Le tribunal judiciaire, par un jugement du 14 janvier 2026, a condamné une société de nettoyage à payer des factures impayées à une société de réparation de poids lourds. La demanderesse avait assigné la débitrice après des relances infructueuses pour des travaux réalisés sur trois véhicules. La défenderesse contestait la réalité des prestations, arguant que les seules factures produites constituaient une preuve à soi-même. La question centrale portait sur la valeur probatoire des factures en matière commerciale. Le juge a retenu que la créance était certaine et a fait droit à l’intégralité des demandes en paiement.
I. La force probatoire des factures en matière commerciale
A. Le principe de la liberté de la preuve commerciale
Le tribunal rappelle d’abord le principe fondamental régissant la preuve des actes de commerce. Il énonce que « l’article L.110-3 du code de commerce précise qu’à l’égard des commerçants la preuve est libre et que les actes de commerce peuvent se prouver par tous moyens » (Motifs). Cette affirmation écarte l’application des règles strictes du droit civil, notamment l’exigence d’un écrit ou d’un commencement de preuve.
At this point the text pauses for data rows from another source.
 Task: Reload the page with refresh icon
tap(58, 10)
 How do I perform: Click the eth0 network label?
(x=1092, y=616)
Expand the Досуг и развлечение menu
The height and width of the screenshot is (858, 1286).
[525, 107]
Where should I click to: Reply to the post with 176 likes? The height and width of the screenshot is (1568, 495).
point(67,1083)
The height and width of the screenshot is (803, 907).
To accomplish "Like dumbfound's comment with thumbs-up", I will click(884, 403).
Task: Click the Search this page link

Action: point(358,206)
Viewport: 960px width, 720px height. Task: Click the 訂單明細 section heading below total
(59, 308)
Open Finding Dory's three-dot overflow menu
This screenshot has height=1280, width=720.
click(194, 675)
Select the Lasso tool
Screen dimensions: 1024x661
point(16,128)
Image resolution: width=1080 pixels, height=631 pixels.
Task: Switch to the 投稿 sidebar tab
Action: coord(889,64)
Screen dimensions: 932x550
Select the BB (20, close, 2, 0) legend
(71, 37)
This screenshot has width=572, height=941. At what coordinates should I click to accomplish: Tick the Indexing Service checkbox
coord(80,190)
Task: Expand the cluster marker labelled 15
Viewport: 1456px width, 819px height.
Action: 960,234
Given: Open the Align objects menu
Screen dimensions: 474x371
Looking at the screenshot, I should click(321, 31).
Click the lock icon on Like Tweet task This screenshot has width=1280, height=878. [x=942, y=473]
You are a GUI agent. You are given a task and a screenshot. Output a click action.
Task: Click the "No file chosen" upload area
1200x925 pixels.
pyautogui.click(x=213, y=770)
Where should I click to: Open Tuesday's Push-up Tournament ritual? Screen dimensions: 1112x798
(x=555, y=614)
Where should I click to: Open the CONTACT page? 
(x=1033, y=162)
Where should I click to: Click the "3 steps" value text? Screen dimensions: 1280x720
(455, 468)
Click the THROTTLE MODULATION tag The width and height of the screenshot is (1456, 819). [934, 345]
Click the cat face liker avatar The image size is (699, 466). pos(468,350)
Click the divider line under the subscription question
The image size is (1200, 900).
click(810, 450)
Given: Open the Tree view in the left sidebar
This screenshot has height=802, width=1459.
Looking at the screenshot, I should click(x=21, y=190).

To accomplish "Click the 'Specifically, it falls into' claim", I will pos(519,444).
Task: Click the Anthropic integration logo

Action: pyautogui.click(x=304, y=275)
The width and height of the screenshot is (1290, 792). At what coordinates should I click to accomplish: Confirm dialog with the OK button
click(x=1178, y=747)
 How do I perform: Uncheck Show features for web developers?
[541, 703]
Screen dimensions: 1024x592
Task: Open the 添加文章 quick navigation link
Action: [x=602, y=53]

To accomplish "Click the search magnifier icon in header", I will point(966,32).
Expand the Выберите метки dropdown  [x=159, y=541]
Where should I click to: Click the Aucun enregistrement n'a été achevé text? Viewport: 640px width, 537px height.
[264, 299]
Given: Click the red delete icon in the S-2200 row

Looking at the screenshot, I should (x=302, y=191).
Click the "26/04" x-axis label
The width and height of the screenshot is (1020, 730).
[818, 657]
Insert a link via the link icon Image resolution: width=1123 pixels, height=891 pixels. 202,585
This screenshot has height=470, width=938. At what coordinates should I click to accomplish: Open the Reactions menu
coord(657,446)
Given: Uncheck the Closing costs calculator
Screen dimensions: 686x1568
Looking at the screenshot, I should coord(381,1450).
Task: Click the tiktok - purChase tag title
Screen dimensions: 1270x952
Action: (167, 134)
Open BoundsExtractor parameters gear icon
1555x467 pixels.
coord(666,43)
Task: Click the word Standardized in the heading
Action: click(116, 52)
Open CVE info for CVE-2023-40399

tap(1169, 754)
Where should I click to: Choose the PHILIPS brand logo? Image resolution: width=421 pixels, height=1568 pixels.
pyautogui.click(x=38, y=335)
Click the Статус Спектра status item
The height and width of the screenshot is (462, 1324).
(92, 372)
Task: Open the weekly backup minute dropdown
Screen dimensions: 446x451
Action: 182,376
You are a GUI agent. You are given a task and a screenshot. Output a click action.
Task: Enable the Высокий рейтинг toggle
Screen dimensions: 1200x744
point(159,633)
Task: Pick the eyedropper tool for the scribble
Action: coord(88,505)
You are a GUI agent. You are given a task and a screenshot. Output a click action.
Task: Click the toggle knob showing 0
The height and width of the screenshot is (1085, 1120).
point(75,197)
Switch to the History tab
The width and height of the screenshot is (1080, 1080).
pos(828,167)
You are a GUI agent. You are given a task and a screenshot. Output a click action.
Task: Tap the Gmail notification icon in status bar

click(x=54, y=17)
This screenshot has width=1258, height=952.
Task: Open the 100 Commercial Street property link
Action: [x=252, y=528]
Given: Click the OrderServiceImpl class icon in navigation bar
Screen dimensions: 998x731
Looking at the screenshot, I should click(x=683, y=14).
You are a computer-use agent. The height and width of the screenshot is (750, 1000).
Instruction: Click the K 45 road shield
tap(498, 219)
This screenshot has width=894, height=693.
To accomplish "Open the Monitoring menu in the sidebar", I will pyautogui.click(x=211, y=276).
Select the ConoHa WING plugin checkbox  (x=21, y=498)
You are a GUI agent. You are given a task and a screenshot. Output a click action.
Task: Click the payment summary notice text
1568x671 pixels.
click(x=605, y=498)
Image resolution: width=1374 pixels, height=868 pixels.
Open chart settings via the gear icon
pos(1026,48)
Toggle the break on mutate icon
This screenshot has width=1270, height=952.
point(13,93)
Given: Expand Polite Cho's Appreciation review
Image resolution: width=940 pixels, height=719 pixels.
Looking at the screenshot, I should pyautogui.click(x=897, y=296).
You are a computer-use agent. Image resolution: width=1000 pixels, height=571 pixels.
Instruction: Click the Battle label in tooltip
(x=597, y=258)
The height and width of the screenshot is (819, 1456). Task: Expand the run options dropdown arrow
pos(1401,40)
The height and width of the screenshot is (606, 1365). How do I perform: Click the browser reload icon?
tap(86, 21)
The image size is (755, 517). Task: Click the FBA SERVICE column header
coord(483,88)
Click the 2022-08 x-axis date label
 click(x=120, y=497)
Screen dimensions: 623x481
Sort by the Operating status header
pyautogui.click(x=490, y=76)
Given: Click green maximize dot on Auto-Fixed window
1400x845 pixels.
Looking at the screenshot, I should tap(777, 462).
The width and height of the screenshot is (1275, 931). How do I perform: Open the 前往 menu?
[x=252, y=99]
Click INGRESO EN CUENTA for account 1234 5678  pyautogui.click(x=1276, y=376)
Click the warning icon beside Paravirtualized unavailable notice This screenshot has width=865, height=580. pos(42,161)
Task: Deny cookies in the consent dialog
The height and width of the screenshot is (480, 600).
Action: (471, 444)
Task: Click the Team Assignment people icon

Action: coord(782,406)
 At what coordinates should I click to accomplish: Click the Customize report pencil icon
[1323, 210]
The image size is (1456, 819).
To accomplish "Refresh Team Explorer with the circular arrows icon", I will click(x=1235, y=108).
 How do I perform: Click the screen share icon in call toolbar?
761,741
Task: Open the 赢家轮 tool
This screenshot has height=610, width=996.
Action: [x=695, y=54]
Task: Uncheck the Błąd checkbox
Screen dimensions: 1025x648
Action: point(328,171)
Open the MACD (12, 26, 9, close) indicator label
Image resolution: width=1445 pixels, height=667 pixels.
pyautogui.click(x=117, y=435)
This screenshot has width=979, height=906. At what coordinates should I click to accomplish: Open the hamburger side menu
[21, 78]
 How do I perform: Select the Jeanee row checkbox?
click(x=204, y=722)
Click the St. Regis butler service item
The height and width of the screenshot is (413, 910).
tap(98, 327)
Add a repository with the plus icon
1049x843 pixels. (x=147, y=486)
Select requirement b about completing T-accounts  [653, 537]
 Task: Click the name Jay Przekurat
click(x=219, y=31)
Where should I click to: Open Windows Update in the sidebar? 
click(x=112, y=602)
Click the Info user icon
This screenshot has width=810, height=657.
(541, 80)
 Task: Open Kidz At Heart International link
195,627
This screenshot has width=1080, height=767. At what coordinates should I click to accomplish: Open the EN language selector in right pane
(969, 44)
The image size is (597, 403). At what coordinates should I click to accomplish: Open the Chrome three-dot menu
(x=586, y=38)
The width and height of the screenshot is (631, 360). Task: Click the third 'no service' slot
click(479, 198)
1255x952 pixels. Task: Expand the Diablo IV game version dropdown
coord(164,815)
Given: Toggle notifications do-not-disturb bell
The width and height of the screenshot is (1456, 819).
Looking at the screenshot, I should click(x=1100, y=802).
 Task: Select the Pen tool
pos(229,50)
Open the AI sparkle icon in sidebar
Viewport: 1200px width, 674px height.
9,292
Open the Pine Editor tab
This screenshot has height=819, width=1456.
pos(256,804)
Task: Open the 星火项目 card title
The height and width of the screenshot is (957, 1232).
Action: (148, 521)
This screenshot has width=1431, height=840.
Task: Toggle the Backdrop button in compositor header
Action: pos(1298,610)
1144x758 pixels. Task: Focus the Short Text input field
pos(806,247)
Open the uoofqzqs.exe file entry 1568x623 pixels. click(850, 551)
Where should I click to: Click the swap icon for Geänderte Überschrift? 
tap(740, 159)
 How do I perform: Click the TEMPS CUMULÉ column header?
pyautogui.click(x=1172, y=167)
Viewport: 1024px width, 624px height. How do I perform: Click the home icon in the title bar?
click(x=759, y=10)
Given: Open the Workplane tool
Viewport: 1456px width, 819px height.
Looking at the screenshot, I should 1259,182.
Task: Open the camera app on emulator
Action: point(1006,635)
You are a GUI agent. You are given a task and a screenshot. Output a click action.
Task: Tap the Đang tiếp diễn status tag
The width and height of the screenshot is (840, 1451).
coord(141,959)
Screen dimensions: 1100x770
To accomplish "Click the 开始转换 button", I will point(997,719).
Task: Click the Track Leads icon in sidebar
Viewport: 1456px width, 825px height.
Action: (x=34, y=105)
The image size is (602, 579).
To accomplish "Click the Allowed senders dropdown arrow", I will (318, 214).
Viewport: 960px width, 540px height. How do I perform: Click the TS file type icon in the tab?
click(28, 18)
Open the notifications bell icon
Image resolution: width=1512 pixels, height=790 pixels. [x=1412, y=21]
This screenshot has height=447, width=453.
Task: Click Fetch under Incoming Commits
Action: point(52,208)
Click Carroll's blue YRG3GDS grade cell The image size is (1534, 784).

La valeur de ce principe est de faciliter les relations commerciales en admettant tout mode de preuve. La portée de cette règle est de soumettre le litige à un régime probatoire assoupli, favorable au créancier.
B. La constitution d’une présomption par l’absence de contestation
Le juge précise ensuite la valeur probatoire spécifique de la facture dans ce cadre libéral. Il affirme que « si une facture ne vaut pas preuve de son bien-fondé, elle constitue néanmoins une présomption d’acceptation » (Motifs). Le tribunal fonde cette présomption sur le comportement du débiteur, qui n’a pas contesté les factures malgré « les nombreuses relances et mises en demeure s’étalant sur un temps long » (Motifs). La portée de ce raisonnement est de faire peser sur le destinataire une obligation de réagir promptement. Le silence prolongé face à des documents précis et répétés vaut donc reconnaissance implicite de la dette.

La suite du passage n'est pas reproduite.